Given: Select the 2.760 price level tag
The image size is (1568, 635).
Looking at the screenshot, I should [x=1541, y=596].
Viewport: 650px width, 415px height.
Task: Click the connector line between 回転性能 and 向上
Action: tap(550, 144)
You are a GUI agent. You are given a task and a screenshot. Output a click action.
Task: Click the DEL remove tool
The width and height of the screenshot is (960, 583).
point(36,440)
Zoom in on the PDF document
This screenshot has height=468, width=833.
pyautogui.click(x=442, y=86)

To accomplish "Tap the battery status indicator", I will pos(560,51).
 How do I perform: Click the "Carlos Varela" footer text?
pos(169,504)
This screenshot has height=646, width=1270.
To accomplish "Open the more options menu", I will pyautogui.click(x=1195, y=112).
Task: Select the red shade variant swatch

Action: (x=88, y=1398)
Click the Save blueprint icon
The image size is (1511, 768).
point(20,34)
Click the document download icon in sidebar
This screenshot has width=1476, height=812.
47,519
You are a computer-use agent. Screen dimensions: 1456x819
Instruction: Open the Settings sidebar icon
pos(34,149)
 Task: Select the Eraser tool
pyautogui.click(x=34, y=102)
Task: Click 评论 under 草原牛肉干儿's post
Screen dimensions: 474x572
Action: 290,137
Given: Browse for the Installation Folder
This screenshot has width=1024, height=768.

### Exercise
All lines from the line holding "Task: Click 评论 under 草原牛肉干儿's post" through the end of the records above need to be transcribed exactly, and no other text should appear.

### Exercise response
Task: Click 评论 under 草原牛肉干儿's post
Screen dimensions: 474x572
Action: 290,137
Given: Browse for the Installation Folder
This screenshot has width=1024, height=768.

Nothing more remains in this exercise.